Grace Bumbry meets Lennox and Freda in Chelsea
Robin Berkeley, friend of the Berkeleys for fifty years, finds a charming photograph of the American opera singer Grace Bumbry
Our loyal member Robin Berkeley, who has known the Lennox Berkeleys for fifty years, recently found in an old family album this charming photograph of Lennox and Freda with the American opera singer Grace Bumbry. The photograph was taken after a dinner party given by Robin and his wife Alice at their home in Tite Street, Chelsea, in the early 1980s.

Although Grace Bumbry began her career as a mezzo-soprano, singing the ‘Black Venus’ in the controversial 1961 Bayreuth production of Tannhäuser, she later decided – like her 19th century predecessors Grisi, Pasta and Malibran - that she was also a high soprano, and by the time this photograph was taken she was at the height of her fame as a dramatic soprano, singing such roles as Salome, Tosca, Eboli, Norma and Turandot. But in 1997 she returned to her mezzo range as Klytemnestra in Strauss’s Elektra in Lyon in 1997, and as recently as January 2013, more than half a century after she began her extraordinary career, she was singing the title role, the gambling Countess, in Tchaikovsky’s Pique Dame at the Vienna State Opera. When Robin spoke to her after the last of her three acclaimed performances, she was ‘full of life and good humour’ and commented that learning the Russian libretto had been a bit of an effort – singing it, apparently, none.
The photographer was no less than Clive Barda, who has been taking memorable portraits of musicians (including Lennox Berkeley), actors and artists for forty years. On this occasion, as old friends of Robin and Alice, Clive and his wife Rozzie were guests, and Clive, with a pocket camera to hand, recorded the occasion as they were all leaving.
Robin Berkeley first met Freda Berkeley at a costumed Opera Ball in London in about 1962, when they were both guests of Lady (Charlotte) Bonham-Carter. The theme of the evening was Elektra, and Robin, who had only recently come down from Cambridge, recalls with wry amusement that his scanty Grecian tunic caught the admiring attention of the director Franco Zeffirelli, who was judging the costumes.
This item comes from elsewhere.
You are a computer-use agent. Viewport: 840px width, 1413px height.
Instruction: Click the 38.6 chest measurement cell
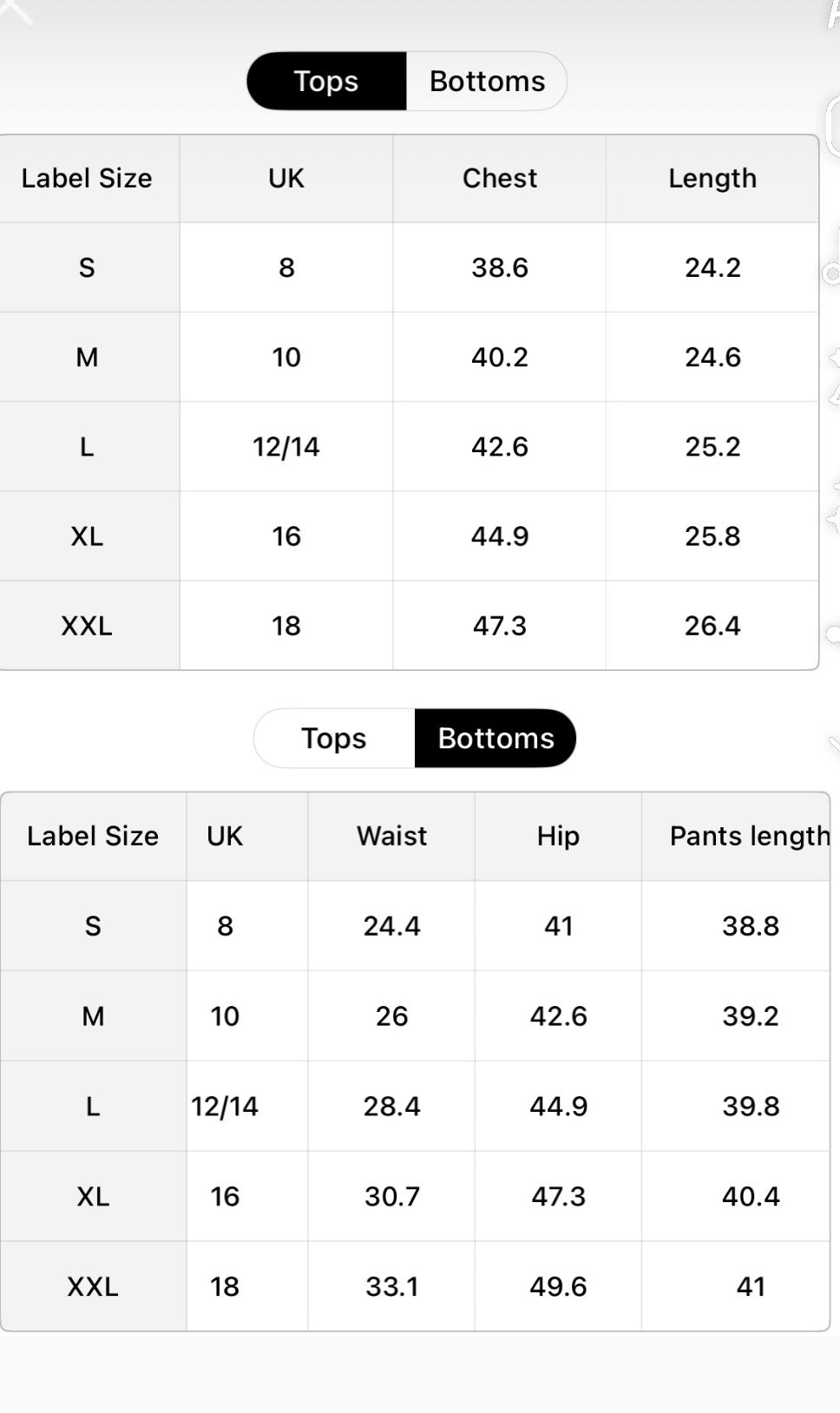coord(500,268)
The following year Robin went to tea at 8 Warwick Avenue and met Lennox for the first time. Through these new friends he met Lennox’s great-aunt, Molly, Countess of Berkeley, during her annual autumn stay at Claridge’s in London. In 1965, when he was working for BP in Milan, he went to stay with Molly Berkeley at San Lorenzo, her villa in a former monastery at the peak of Assisi – and on one occasion ‘I had the temerity to try Di Provenza il mar [the baritone aria from Verdi’s La Traviata] in her music room’. Five years later, to celebrate Molly’s 80th birthday, Robin took her to the Royal Opera House to see Il Trovatore – and afterwards he introduced her to the Leonora, Martina Arroyo, and then whisked them both off to a party at Ava Gardner’s flat off Park Lane.
In 1972 Robin married Alice Dodge, and his work with BP took them to Central Africa and Singapore for six years. On leave one year they returned to Europe and Alice was introduced to Molly, coincidentally a compatriot, at lunch in another of Molly’s grand Italian homes, an apartment in the Palazzo Borghese in Rome. They remain in occasional touch with Freda, and, through the Berkeley Society, with Lennox’s music.